Le Chêne et le Roseau

 

Le chêne un jour dit au roseau :

"Vous avez bien sujet d'accuser la nature ;

Un roitelet pour vous est un pesant fardeau ;

Le moindre vent qui d'aventure

Fait rider la face de l'eau,

Vous oblige à baisser la tête.

Cependant que mon front, au Caucase pareil,

Non content d'arrêter les rayons du soleil,

Brave l'effort de la tempête.

Tout vous est aquilon ; tout me semble zéphyr.

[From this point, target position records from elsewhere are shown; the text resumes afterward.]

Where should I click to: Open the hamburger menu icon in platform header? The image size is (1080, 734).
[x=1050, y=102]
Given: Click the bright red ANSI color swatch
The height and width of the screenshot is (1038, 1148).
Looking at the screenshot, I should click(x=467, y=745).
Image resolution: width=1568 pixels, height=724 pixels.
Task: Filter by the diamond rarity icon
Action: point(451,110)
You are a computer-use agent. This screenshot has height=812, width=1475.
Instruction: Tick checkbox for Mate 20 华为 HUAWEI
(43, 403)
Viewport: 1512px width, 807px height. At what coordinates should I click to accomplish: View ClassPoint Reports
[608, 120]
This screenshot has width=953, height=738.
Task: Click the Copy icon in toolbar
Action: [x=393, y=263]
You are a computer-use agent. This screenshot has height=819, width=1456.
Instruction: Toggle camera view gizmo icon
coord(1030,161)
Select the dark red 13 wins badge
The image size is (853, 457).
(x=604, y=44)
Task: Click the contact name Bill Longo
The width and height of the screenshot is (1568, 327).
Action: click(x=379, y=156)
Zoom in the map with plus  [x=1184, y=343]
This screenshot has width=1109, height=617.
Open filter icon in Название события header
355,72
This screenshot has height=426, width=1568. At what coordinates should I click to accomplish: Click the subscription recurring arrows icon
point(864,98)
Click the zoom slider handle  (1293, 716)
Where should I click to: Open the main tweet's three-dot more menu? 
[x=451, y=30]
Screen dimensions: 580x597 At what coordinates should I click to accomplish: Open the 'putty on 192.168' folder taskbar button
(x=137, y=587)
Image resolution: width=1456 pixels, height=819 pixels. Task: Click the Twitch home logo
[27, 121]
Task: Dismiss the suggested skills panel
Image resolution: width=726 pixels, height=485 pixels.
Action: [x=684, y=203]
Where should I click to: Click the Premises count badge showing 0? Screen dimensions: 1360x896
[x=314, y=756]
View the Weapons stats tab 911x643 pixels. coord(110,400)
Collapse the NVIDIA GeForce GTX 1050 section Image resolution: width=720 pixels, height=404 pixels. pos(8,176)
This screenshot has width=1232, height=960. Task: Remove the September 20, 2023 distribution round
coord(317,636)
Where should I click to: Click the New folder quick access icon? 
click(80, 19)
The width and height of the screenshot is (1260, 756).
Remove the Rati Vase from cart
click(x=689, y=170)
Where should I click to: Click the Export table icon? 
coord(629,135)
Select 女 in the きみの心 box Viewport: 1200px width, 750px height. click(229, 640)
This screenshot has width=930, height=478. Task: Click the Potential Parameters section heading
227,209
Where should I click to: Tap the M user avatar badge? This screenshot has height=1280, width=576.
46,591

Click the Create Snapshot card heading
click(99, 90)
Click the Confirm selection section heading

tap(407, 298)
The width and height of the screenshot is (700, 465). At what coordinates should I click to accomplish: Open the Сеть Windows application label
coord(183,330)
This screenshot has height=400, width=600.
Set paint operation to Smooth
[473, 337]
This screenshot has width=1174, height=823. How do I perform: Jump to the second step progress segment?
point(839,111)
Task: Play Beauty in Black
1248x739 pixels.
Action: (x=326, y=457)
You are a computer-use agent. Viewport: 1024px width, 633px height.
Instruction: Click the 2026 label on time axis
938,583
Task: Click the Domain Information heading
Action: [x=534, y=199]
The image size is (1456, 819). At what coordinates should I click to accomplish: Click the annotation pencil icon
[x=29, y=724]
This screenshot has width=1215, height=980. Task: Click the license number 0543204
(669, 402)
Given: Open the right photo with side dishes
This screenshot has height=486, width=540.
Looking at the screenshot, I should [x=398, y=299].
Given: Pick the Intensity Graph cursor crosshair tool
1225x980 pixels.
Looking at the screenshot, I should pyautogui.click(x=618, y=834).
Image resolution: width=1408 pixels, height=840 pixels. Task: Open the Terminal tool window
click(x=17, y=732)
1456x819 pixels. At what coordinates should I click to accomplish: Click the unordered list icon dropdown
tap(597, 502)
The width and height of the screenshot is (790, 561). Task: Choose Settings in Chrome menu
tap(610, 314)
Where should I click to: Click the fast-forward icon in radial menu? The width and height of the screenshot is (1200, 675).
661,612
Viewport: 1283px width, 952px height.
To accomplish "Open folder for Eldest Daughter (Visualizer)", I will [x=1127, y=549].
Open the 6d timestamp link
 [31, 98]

Encor si vous naissiez à l'abri du feuillage

Dont je couvre le voisinage,

Vous n'auriez pas tant à souffrir :

Je vous défendrai de l'orage ;

Mais vous naissez le plus souvent

Sur les humides bords des royaumes du vent.

La nature envers vous me semble bien injuste.

- Votre compassion, lui répondit l'arbuste,

Part d'un bon naturel ; mais quittez ce souci :

Les vents me sont moins qu'à vous redoutables ;

Je plie, et ne romps pas. Vous avez jusqu'ici

Contre leurs coups épouvantables

Résisté sans courber le dos ;

Mais attendons la fin." Comme il disait ces mots,

Du bout de l'horizon accourt avec furie

Le plus terrible des enfants

Que le nord eût porté jusque là dans ses flancs.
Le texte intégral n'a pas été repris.